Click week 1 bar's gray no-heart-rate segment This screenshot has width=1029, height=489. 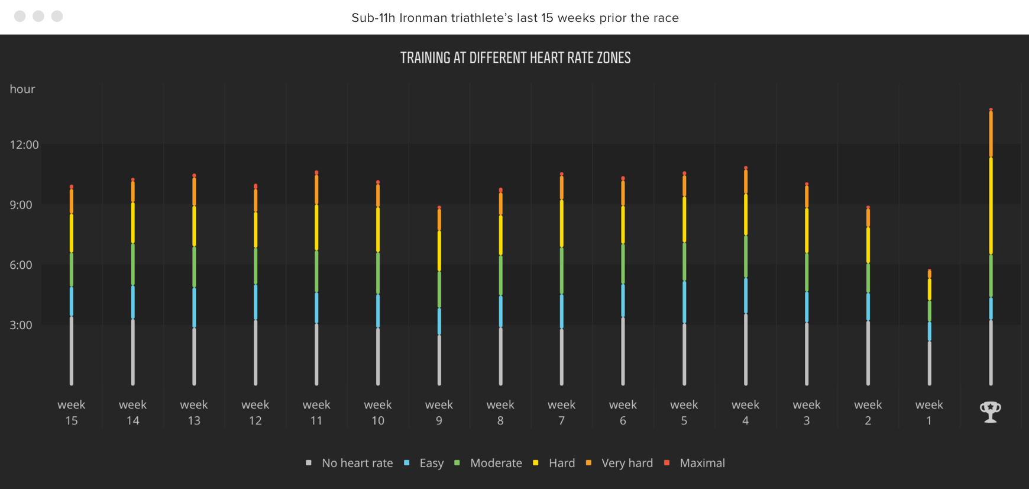click(929, 363)
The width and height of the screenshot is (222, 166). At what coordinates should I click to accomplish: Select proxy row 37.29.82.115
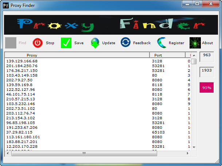coord(22,132)
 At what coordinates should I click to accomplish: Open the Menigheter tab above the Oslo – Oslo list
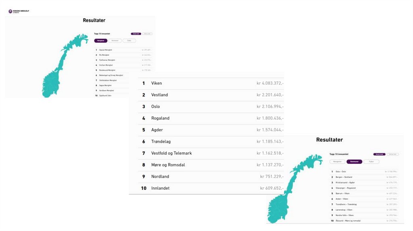tap(338, 162)
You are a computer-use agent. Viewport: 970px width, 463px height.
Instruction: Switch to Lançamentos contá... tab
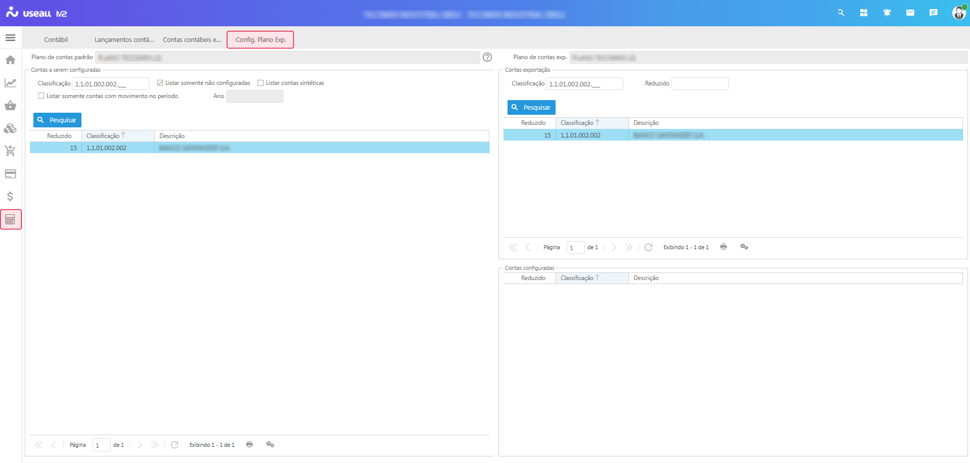tap(124, 40)
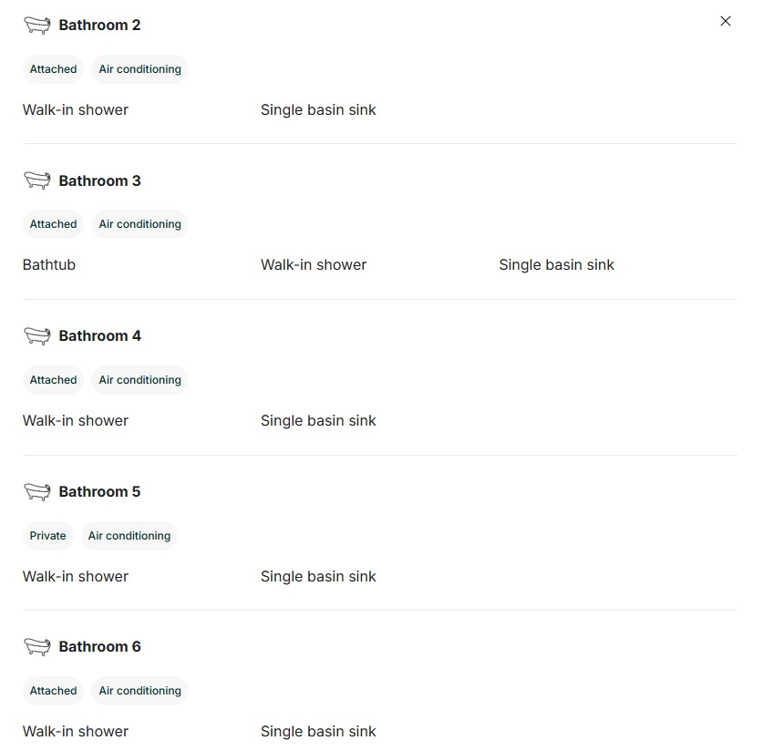763x751 pixels.
Task: Click the bathtub icon beside Bathroom 3
Action: (37, 180)
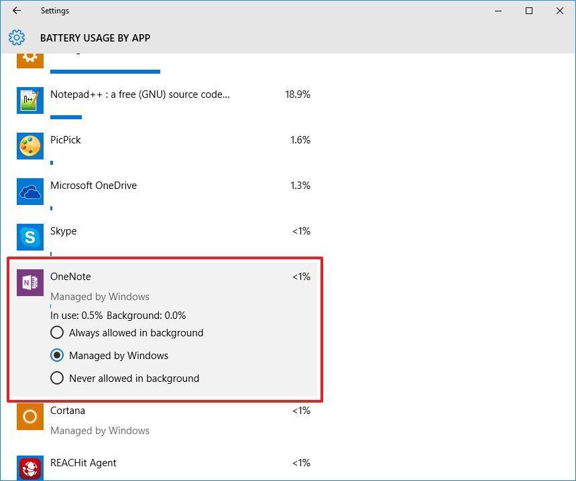Click the 18.9% usage value for Notepad++

pos(299,94)
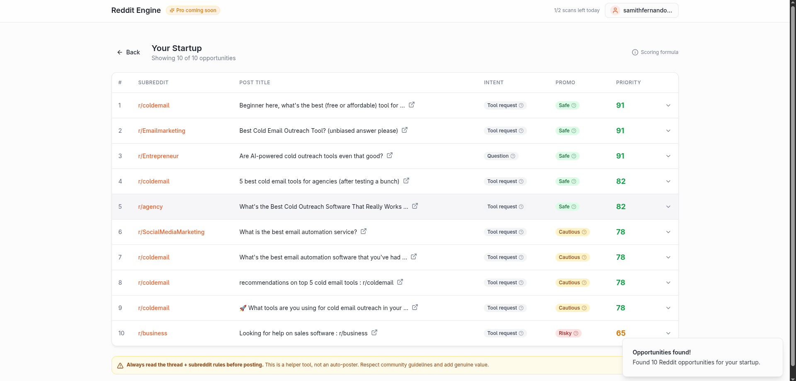Expand the r/agency row chevron
The height and width of the screenshot is (381, 796).
[668, 207]
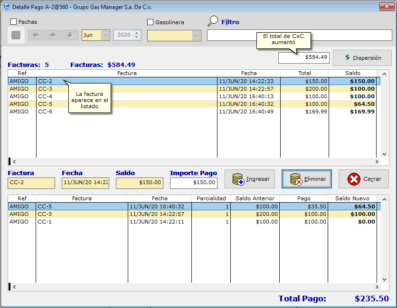Open the Dispersión button
This screenshot has width=397, height=308.
[362, 58]
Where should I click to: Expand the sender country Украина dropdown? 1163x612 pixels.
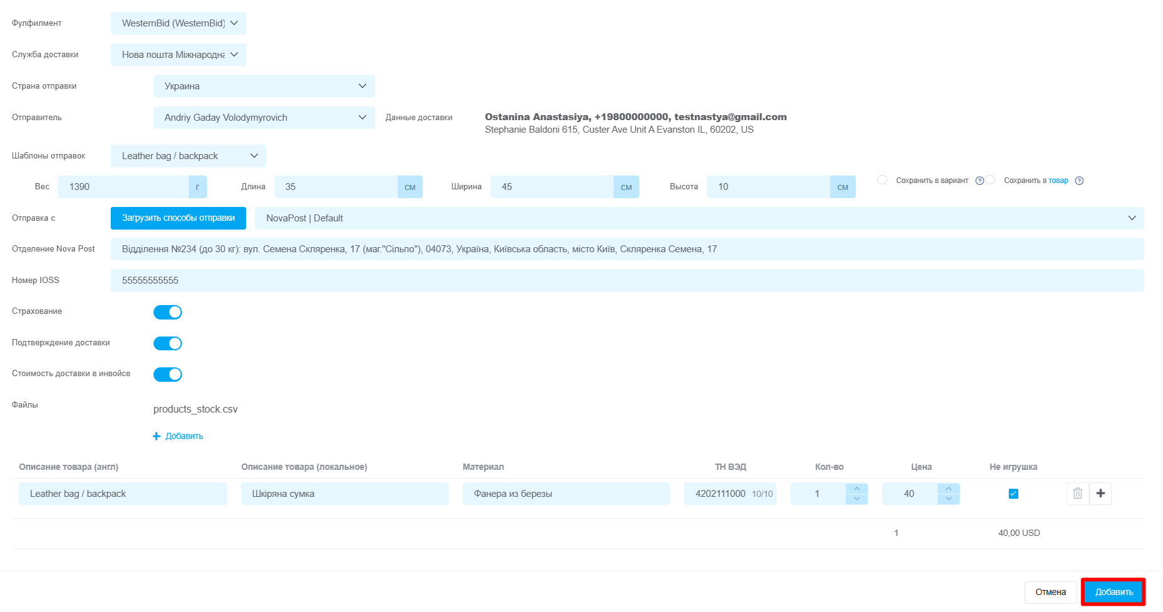click(x=264, y=86)
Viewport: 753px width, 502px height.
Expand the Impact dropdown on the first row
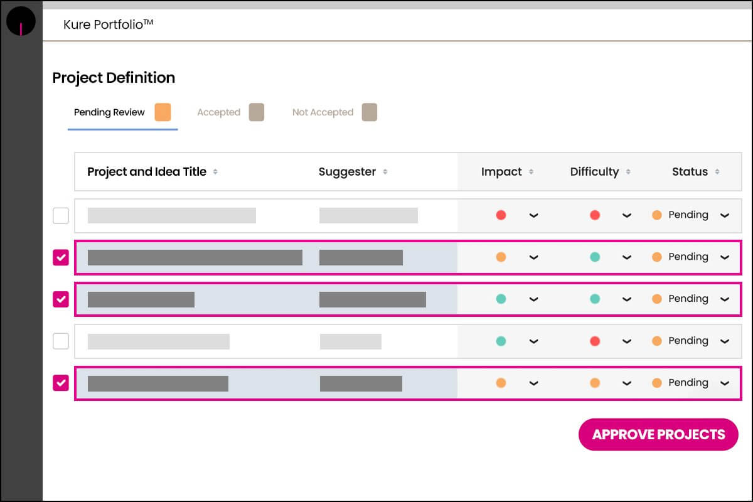pyautogui.click(x=533, y=215)
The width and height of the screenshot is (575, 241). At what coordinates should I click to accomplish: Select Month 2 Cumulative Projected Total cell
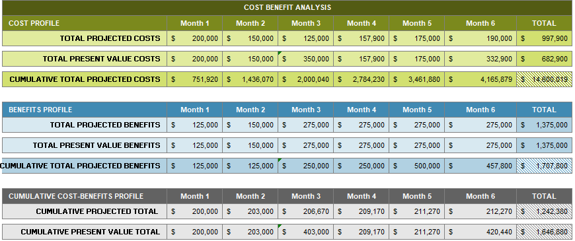250,211
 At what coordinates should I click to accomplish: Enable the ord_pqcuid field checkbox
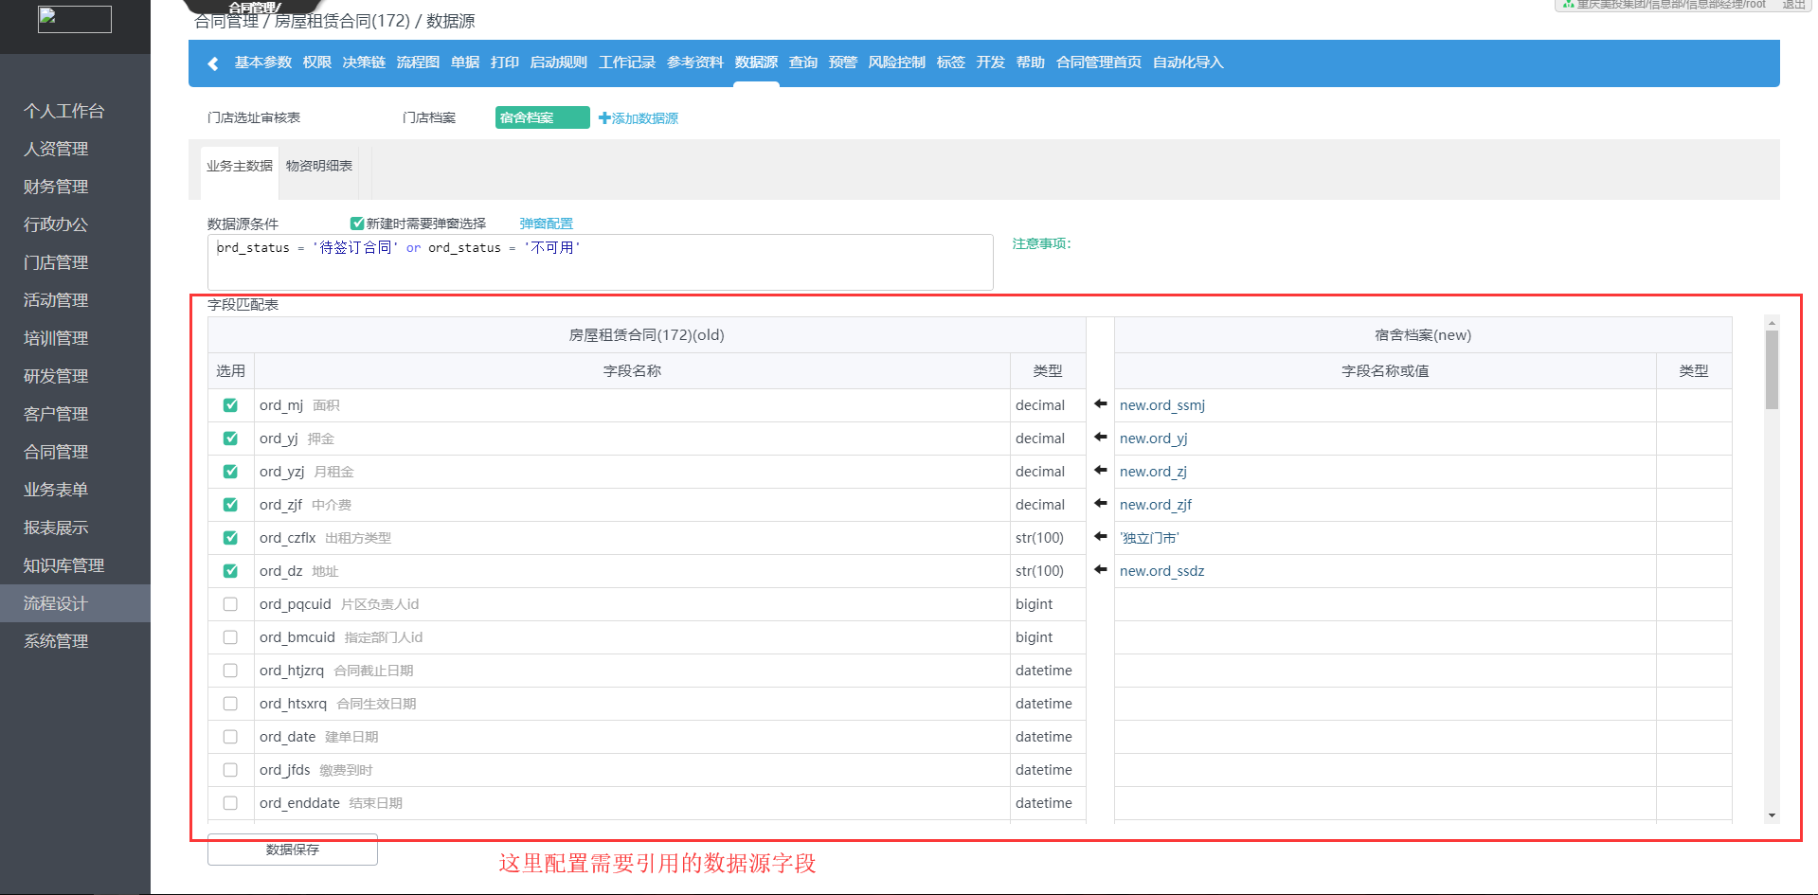coord(230,604)
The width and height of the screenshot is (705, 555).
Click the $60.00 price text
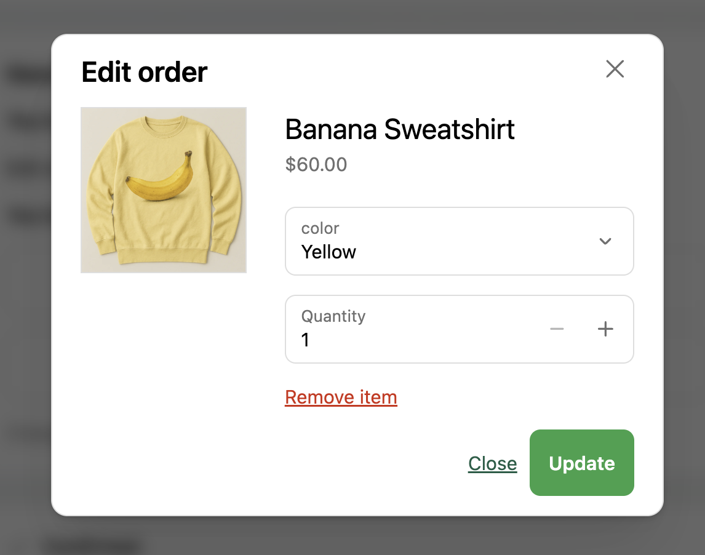click(316, 164)
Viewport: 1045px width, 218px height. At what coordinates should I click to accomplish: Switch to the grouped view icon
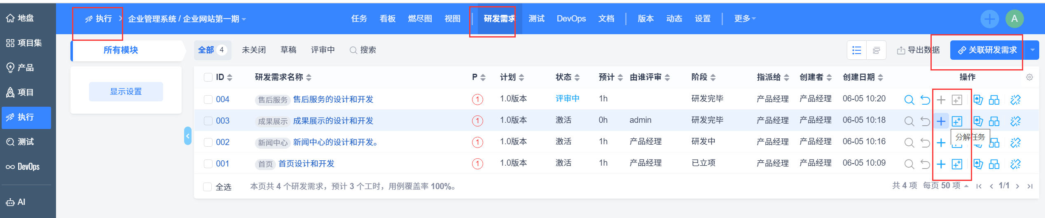tap(877, 50)
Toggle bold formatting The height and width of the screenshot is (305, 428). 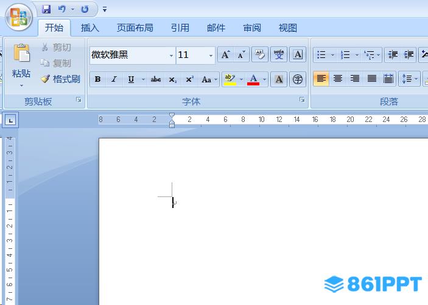97,79
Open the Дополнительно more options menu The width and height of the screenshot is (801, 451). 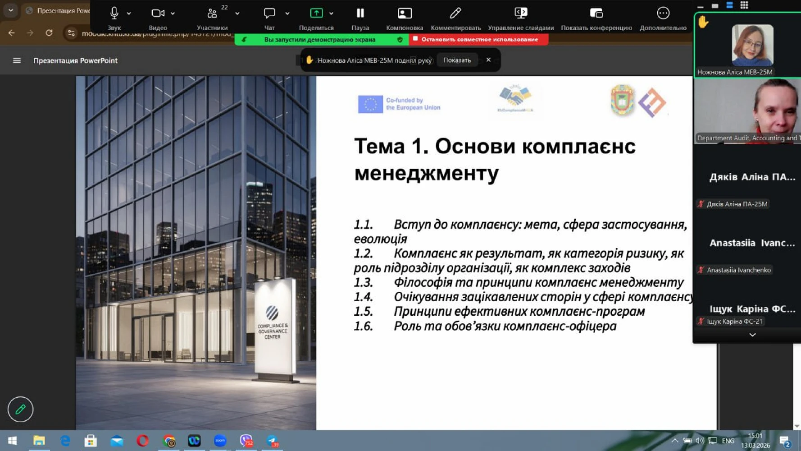click(x=663, y=14)
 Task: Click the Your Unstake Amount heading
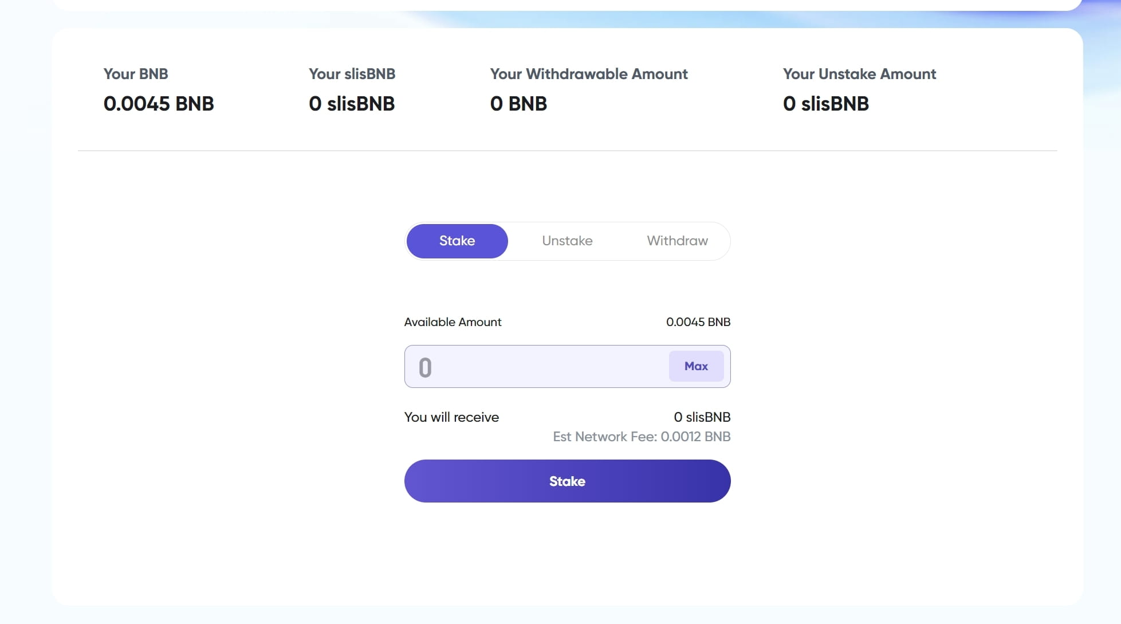click(859, 74)
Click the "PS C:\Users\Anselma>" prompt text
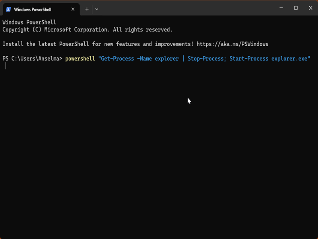 click(32, 59)
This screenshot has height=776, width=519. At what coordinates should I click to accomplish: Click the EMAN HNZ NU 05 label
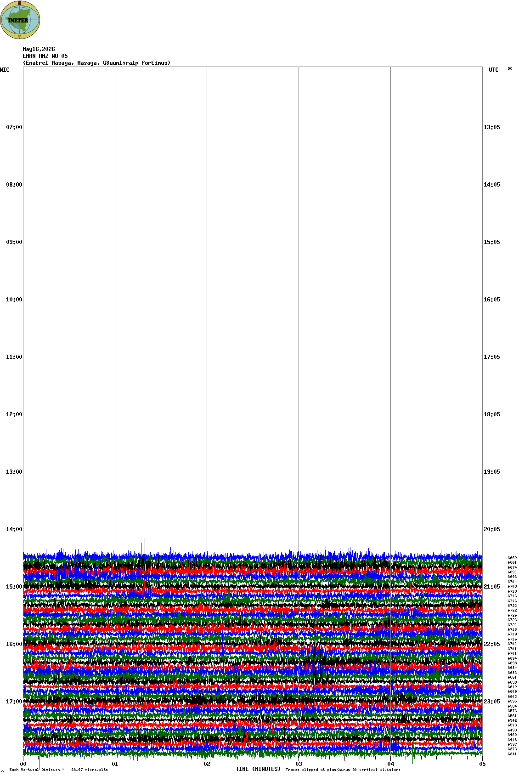[45, 56]
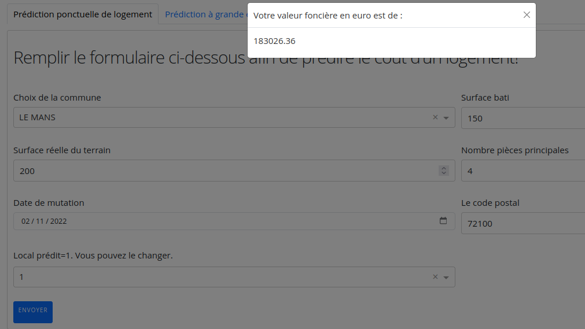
* * * *
EXERCISE PROMPT: Please copy the lines above, starting at the one that holds "This screenshot has height=776, width=519." and stopping after the last line, exactly as they appear and minus the pictures.

OUTPUT OF THE TASK:
This screenshot has height=776, width=519. At what coordinates should I click to accomplish: Click the EMAN HNZ NU 05 label
[45, 56]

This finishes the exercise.